Senate advocates and their construction industry supporters cheered the bill’s passage. And Environment and Public Works Committee Chairman James Inhofe (R-Okla.), SAFETEA’s floor manager, says it has "crucial funding to improve our nation’s transportation infrastructure in a fiscally responsible manner...." But the White House says the bill’s price tag is too high and that administration officials would recommend a presidential veto if the cost is not cut.

The administration has a $256-billion proposal, also called SAFETEA. President Bush has not said publicly whether he would accept something higher than that. He did make clear a bill totaling $290 billion is too high, says Senate Majority Leader Bill Frist (R-Tenn.).

The Senate’s vote to pass the bill is well above the two-thirds majority needed to override a presidential veto. But if Bush starts to twist arms, he might well be able to peel off enough Republican votes to sustain a veto, observers say. One Washington source does not believe a Republican Congress would put a GOP President running for re-election on the spot by prompting him to veto a popular bill and then overriding him. In political terms, "That’s kind of like the clear definition of insanity," the source says.

"I think the really big vote in the Senate is an important sign that members really want this bill," says Cathy Connor, Parsons Brinckerhoff’s senior vice president of government affairs. "But you can’t call it...veto-proof."

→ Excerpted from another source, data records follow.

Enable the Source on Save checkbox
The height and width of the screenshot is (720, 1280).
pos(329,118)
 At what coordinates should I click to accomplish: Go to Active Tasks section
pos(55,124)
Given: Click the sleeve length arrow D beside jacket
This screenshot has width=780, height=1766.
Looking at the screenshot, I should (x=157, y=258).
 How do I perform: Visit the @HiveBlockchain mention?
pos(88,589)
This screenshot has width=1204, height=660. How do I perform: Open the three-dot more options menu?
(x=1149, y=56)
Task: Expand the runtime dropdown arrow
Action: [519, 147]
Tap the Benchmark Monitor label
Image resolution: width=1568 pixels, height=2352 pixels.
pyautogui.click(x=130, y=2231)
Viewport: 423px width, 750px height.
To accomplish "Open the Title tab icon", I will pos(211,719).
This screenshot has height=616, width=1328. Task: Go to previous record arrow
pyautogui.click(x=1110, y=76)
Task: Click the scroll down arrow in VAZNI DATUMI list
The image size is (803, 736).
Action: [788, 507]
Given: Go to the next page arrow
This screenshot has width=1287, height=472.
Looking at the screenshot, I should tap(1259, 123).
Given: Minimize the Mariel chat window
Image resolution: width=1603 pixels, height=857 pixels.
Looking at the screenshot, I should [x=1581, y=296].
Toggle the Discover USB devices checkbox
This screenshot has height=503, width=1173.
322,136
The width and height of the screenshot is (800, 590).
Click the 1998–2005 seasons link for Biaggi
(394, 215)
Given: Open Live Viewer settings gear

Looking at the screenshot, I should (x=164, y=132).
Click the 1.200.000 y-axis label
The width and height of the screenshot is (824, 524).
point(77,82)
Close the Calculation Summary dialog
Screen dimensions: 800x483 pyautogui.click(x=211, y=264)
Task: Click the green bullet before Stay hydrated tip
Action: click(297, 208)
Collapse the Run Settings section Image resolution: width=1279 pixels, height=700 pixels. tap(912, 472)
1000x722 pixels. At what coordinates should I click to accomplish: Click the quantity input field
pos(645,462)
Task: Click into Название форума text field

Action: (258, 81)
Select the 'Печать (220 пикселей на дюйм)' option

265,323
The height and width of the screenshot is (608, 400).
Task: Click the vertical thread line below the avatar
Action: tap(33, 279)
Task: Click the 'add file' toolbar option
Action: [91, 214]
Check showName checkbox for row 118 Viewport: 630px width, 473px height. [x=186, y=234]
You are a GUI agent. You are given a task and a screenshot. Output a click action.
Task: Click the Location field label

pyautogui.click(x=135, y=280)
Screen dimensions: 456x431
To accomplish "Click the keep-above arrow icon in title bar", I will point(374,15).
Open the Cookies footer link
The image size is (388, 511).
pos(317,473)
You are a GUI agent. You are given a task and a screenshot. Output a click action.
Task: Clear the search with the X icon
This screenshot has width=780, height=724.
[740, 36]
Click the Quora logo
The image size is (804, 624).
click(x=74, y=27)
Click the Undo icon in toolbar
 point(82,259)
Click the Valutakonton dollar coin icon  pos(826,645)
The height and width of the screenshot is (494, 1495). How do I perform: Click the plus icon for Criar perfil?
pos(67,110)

How the House will vote is the other unknown overhanging the legislation, which even at the administration’s $256 billion would be the largest public works bill in U.S. history. Transportation Committee spokesman Steve Hansen says the panel has not done a formal count to see whether TEA-LU would pass, "but the committee is unified behind the [TEA-LU] bill."

"I would not be surprised if that Feb. 25 date gets pushed back a little," says one industry source. "It’s a very fluid situation." There are rumors a two-year bill may be considered in the House.

Hansen says another set of negotiations is going on in which Young, Ways and Means Chairman Bill Thomas (R-Calif.) and other GOP leaders are discussing how to finance the transportation bill. If they side with Bush and reject a gas-tax increase, that would cut the bill’s size well below $375 billion. One source has heard the House might go for a package totaling $330 billion. Says American Road & Transportation Builders Association spokesman Matthew Jeanneret: "There are many more innings still to be played in this game."